WHAT THE TASK REQUIRES: How do the lines below between the ones holding "This screenshot has width=1456, height=819. At" and "Task: Click the Publish button", inclusive, read? Give them again exactly, with no other lines.

= = = =

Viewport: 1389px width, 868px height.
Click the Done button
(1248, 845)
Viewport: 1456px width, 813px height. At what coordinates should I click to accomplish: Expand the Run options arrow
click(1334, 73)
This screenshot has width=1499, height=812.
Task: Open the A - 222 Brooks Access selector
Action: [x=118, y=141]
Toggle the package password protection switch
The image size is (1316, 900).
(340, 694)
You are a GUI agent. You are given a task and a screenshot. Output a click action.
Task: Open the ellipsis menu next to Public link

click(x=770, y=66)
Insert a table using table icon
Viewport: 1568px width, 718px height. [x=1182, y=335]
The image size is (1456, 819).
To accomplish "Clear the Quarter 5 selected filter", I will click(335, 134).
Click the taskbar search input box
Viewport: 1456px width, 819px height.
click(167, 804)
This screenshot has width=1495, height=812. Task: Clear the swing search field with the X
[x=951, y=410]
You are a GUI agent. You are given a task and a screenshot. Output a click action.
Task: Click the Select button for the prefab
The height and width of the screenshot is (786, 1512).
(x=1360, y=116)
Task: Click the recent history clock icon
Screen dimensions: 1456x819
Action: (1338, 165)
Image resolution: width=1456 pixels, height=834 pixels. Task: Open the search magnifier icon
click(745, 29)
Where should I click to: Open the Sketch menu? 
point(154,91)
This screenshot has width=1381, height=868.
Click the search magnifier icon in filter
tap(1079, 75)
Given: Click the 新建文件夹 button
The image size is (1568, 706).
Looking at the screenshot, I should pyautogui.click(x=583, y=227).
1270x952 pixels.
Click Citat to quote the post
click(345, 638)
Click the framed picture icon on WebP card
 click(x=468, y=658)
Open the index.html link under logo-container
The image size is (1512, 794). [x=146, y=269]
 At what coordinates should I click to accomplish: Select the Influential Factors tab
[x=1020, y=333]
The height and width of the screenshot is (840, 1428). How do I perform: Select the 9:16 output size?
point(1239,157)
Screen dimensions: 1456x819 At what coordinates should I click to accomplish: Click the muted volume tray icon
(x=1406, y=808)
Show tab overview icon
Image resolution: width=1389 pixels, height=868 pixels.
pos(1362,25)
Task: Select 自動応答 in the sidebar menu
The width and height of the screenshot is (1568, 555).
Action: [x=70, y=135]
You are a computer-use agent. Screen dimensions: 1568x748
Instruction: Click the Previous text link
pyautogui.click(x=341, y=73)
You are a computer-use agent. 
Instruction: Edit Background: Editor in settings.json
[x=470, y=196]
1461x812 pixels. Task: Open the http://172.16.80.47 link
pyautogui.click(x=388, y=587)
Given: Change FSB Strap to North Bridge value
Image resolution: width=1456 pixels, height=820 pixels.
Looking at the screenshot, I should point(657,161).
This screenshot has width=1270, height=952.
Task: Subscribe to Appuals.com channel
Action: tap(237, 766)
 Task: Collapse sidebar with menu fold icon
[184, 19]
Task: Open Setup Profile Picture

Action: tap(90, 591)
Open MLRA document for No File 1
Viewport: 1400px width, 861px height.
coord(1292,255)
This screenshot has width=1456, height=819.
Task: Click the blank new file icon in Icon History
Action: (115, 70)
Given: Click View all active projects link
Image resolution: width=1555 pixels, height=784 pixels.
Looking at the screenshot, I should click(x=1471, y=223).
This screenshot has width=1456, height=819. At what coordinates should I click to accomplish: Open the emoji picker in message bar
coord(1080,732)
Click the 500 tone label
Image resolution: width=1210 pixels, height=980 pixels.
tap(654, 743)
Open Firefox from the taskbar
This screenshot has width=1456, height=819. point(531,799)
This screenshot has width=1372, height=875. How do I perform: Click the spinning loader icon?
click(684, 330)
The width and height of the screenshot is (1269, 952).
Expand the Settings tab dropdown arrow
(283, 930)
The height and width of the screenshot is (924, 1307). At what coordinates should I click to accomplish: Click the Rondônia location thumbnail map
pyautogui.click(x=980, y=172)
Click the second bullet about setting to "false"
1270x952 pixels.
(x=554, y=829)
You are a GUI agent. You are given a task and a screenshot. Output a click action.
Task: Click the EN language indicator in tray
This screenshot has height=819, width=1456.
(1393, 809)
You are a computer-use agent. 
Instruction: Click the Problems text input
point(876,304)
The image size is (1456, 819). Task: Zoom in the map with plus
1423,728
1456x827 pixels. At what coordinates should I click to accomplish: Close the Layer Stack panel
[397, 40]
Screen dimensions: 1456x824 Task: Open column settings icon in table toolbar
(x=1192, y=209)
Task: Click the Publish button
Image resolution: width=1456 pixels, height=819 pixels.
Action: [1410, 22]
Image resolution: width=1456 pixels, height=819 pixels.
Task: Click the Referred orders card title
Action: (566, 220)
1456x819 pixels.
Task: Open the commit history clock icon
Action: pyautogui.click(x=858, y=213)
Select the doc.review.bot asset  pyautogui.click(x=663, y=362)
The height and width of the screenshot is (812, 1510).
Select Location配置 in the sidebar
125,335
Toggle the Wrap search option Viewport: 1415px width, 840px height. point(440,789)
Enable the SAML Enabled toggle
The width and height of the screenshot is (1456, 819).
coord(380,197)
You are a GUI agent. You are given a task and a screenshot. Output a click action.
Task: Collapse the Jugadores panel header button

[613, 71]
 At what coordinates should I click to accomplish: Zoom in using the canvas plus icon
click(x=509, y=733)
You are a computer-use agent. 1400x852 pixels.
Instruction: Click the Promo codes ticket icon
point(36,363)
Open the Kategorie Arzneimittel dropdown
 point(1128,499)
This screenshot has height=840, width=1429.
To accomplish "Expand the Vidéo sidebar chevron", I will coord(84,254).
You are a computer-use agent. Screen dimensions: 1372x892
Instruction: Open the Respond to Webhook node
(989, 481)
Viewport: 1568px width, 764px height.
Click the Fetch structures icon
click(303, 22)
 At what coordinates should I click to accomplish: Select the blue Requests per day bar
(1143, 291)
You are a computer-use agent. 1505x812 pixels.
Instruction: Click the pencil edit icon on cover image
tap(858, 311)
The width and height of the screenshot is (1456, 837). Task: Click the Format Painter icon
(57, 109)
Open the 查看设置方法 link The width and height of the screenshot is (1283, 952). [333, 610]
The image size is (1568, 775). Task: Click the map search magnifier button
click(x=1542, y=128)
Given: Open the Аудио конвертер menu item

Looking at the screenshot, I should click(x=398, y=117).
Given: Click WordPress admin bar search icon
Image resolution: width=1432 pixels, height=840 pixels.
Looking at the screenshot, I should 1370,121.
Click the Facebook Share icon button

= = = =

ANSWER BELOW:
This screenshot has width=1456, height=819. At what coordinates should I click to accomplish: Open the emoji picker in message bar
coord(1080,732)
Click the 500 tone label
Image resolution: width=1210 pixels, height=980 pixels.
tap(654, 743)
Open Firefox from the taskbar
This screenshot has width=1456, height=819. point(531,799)
This screenshot has width=1372, height=875. How do I perform: Click the spinning loader icon?
click(684, 330)
The width and height of the screenshot is (1269, 952).
Expand the Settings tab dropdown arrow
(283, 930)
The height and width of the screenshot is (924, 1307). At what coordinates should I click to accomplish: Click the Rondônia location thumbnail map
pyautogui.click(x=980, y=172)
Click the second bullet about setting to "false"
1270x952 pixels.
(x=554, y=829)
You are a GUI agent. You are given a task and a screenshot. Output a click action.
Task: Click the EN language indicator in tray
This screenshot has height=819, width=1456.
(1393, 809)
You are a computer-use agent. 
Instruction: Click the Problems text input
point(876,304)
The image size is (1456, 819). Task: Zoom in the map with plus
1423,728
1456x827 pixels. At what coordinates should I click to accomplish: Close the Layer Stack panel
[397, 40]
Screen dimensions: 1456x824 Task: Open column settings icon in table toolbar
(x=1192, y=209)
Task: Click the Publish button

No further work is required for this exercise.